* _PROBLEM STATEMENT_:
Filter the records below down to the lines that contain the string "screenshot", and copy each such line unchanged.
>> start STORED DATA
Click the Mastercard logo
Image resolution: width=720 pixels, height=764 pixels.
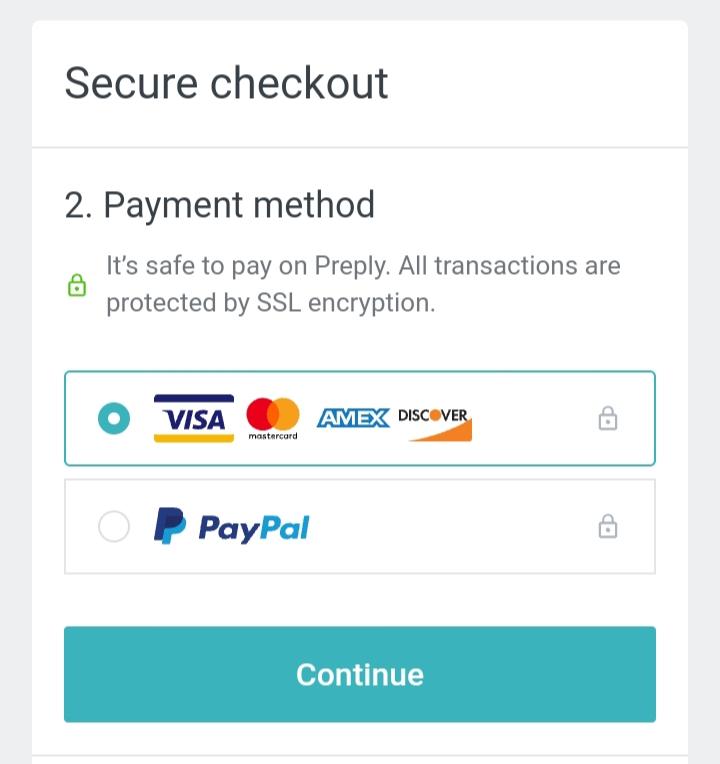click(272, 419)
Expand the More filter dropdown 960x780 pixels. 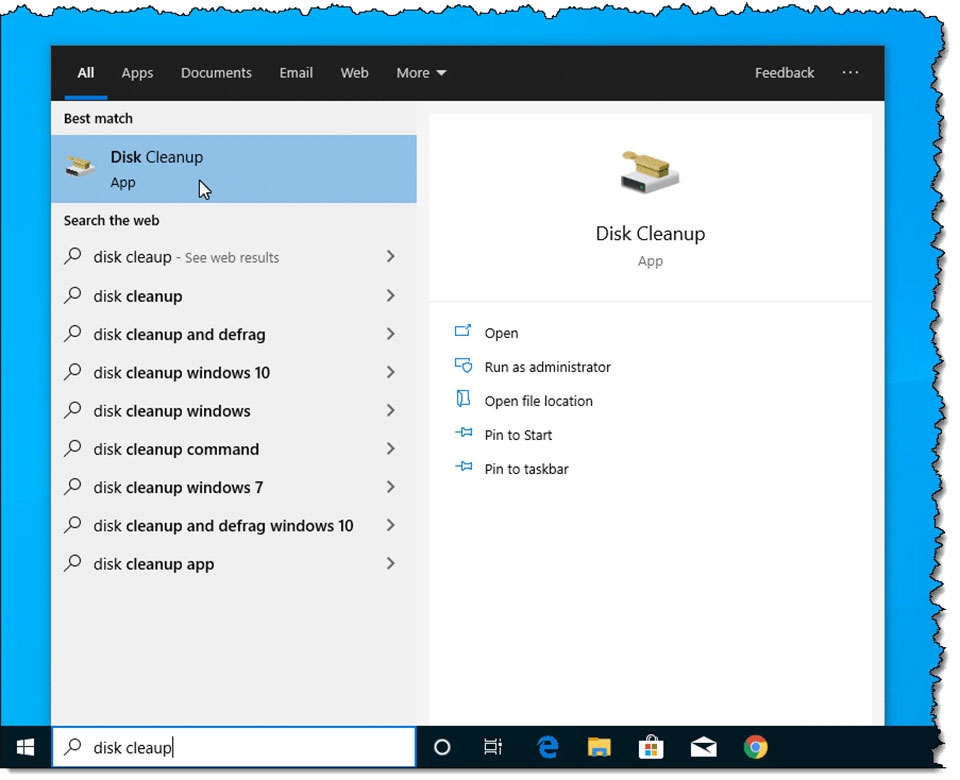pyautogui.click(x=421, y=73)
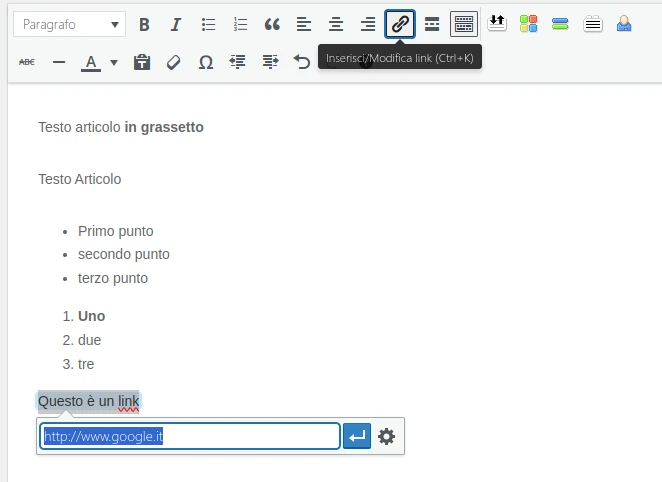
>> end STORED DATA
>> start STORED DATA
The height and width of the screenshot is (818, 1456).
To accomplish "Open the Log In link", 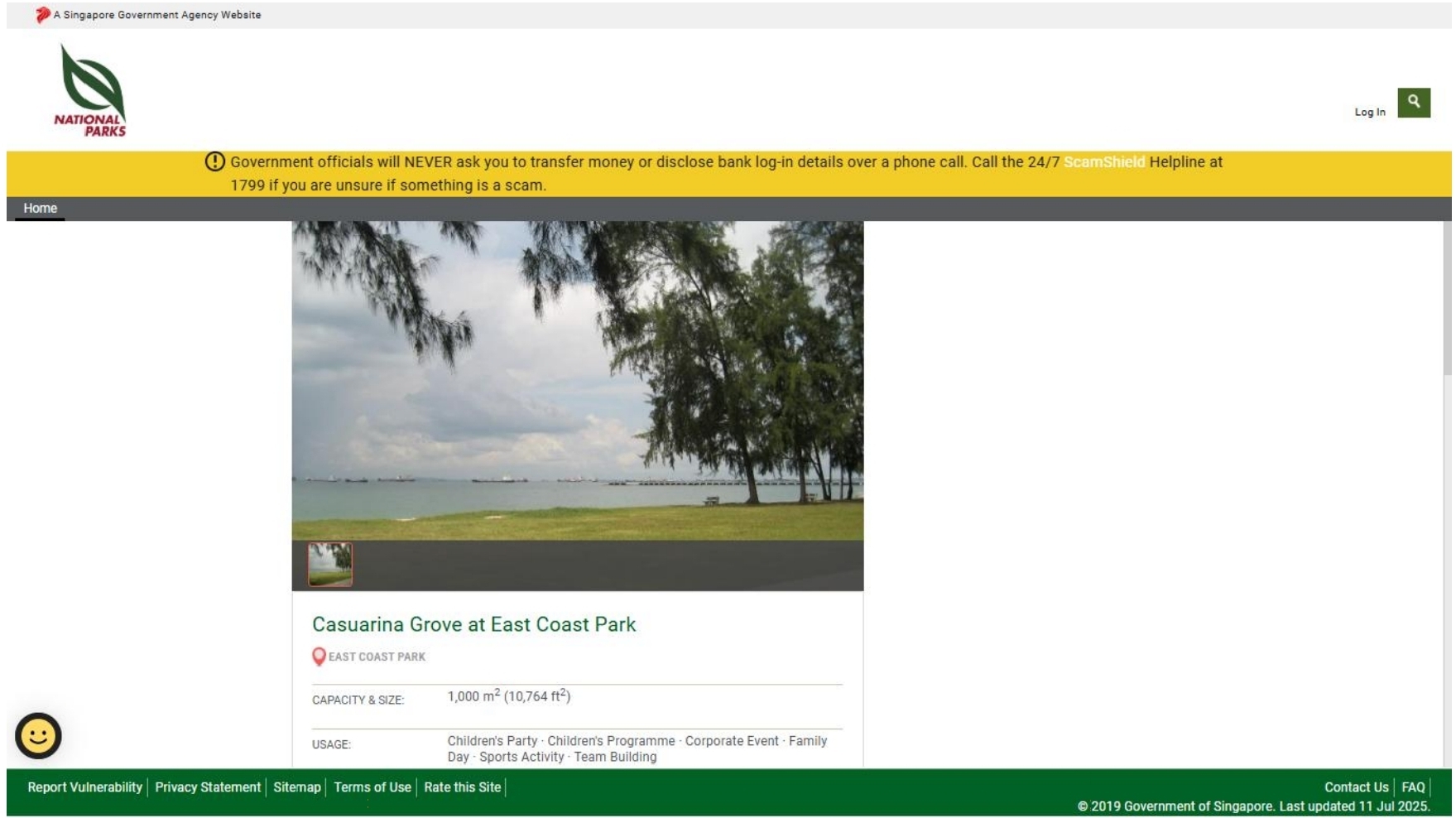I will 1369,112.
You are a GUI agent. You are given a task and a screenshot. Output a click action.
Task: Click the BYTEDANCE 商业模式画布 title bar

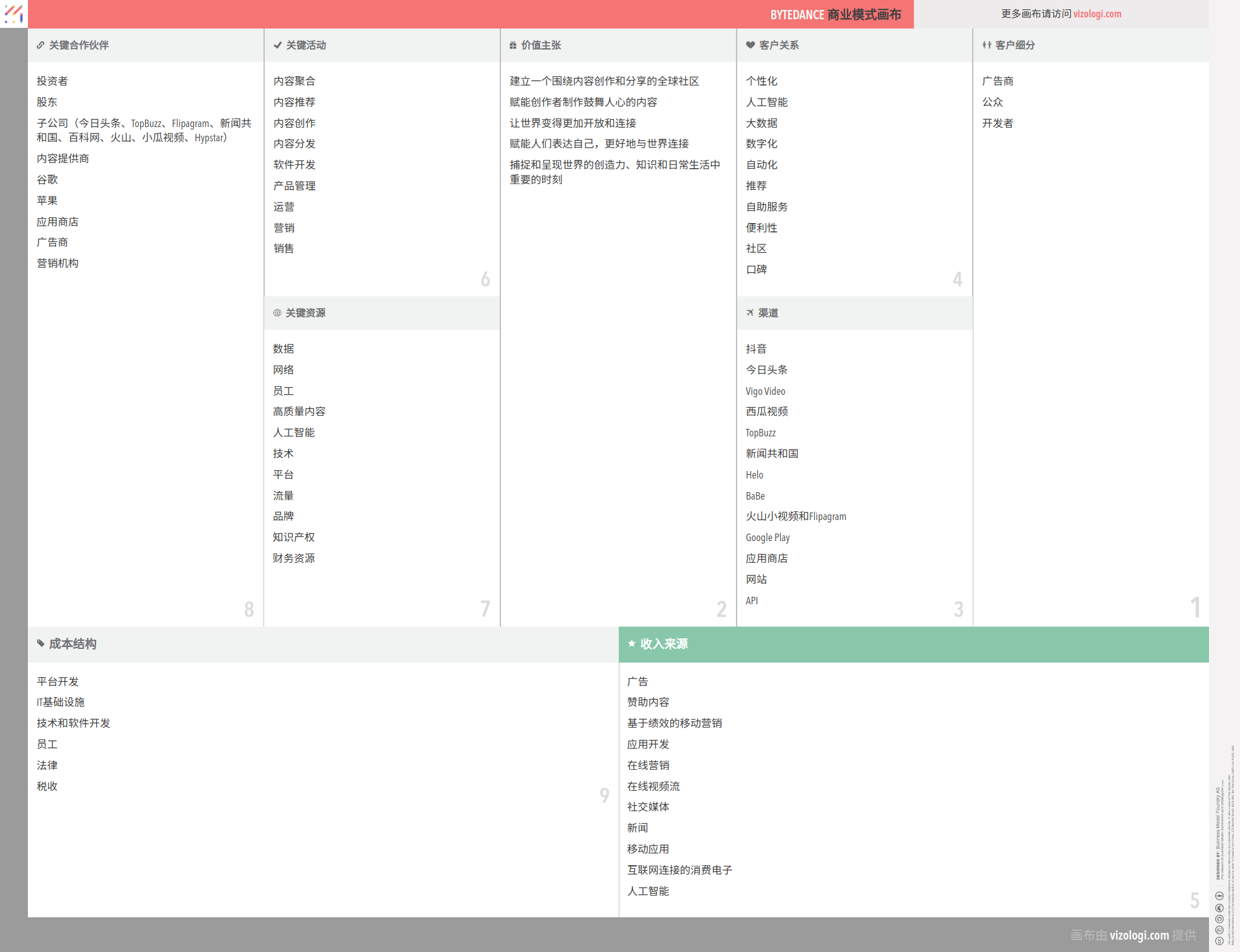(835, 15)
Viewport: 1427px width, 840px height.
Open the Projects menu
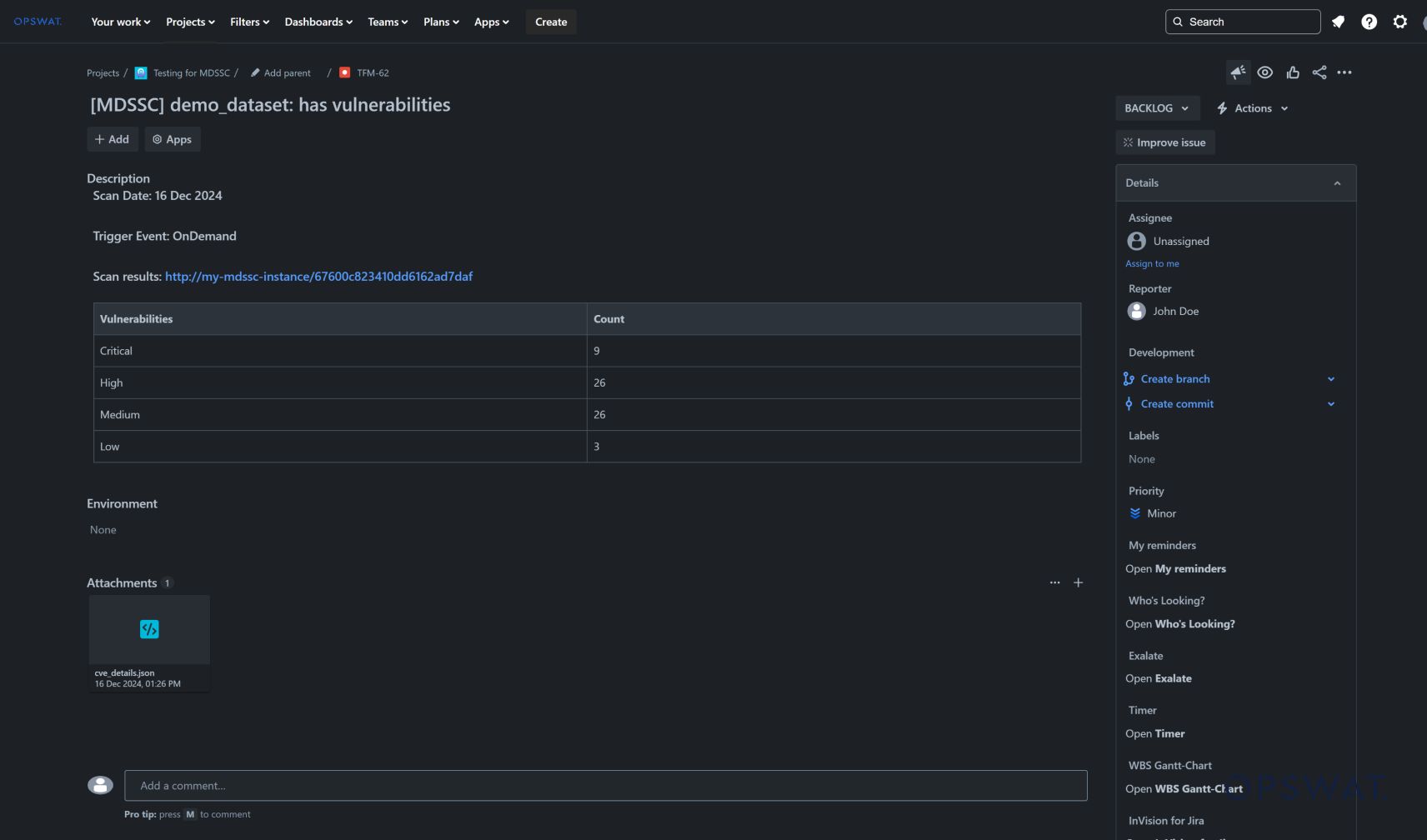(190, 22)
>> end STORED DATA
* _RESPONSE FOR THIS EXERCISE_:
The height and width of the screenshot is (818, 1456).
You are a GUI agent. You are given a task and a screenshot. Output a click action.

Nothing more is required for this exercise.